Farzana Shaikh


On her book Making Sense of Pakistan

Cover Interview of July 26, 2009

In a nutshell

The main idea of my book, Making Sense of Pakistan, is that we need first and foremost to make sense of the country’s identity crisis.

This crisis, I argue, is rooted in uncertainties over the country’s precise relation to Islam.  Although in 1947 Pakistan was created as the first self-professed homeland for Muslims, the contestation over the meaning and role of Islam has continued to resonate to the present day—with significant political, economic and strategic implications, in and beyond Pakistan.

The book begins by addressing squarely the state of ideological confusion at the heart of Pakistan – a confusion that has led to damaging and dangerous consequences.  I show how this has eroded the foundations of a plural society, pre-empted a stable constitutional settlement and blighted all efforts at good governance.  More ominously still, ideological confusion has driven this nuclear-armed country to pursue foreign policies that, though often judged to pose a threat to its survival and to the security of the international community, have served as a bid to compensate for its poorly developed sense of self.

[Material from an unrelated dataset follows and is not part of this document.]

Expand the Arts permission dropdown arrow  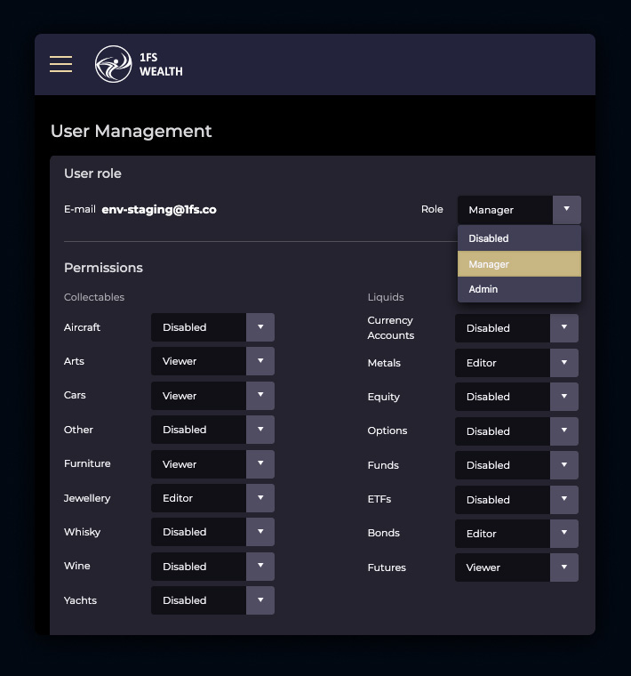point(260,362)
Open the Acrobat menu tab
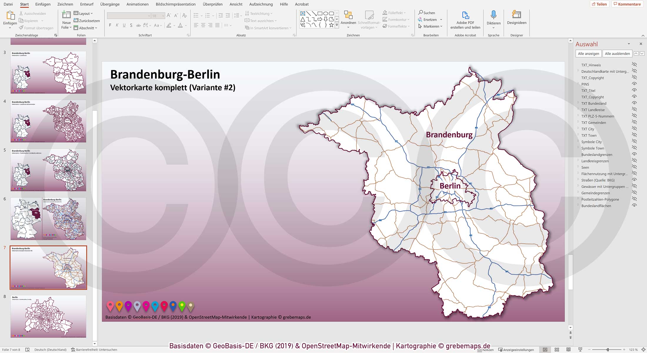Screen dimensions: 647x353 301,4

It has long been commonplace to argue that Pakistan, held together by little more than a common religion, was doomed from the outset.  But I contend that it is not so much Islam per se that accounts for Pakistan’s decline, but the country’s ambiguous, if not conflicted, relation to Islam as a political ideology.  It is this ambivalence that is chiefly responsible for the uncertainties that have plagued the country’s identity and contributed to the degradation of its public life.  So deep are these uncertainties and so chronic the lack of consensus over Islam that, more than sixty years after Pakistan’s creation, fundamental questions about the state’s historical purpose and about concepts of political belonging remain unanswered.

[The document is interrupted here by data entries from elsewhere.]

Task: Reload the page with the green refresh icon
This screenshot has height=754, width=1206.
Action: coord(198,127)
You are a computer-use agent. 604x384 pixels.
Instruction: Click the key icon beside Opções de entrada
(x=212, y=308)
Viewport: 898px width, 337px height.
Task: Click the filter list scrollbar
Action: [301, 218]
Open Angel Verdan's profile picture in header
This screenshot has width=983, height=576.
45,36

One major consequence of this lack of clarity over Islam has been the construction of a negative identity predicated on opposition to India.  In the absence of a consensus over what Pakistan stood for, the definition of Pakistan’s identity, coherence and unity came to rest on rivalry with India.  This, in turn, had significant implications. The military emerged as the dominant state institution and, in the process, as a key arbiter of Pakistan’s national identity.  Over time the country was also lured into embarking on dangerous foreign engagements.  While aimed primarily at matching India, these have had disastrous consequences for Pakistan as well as for the wider global community.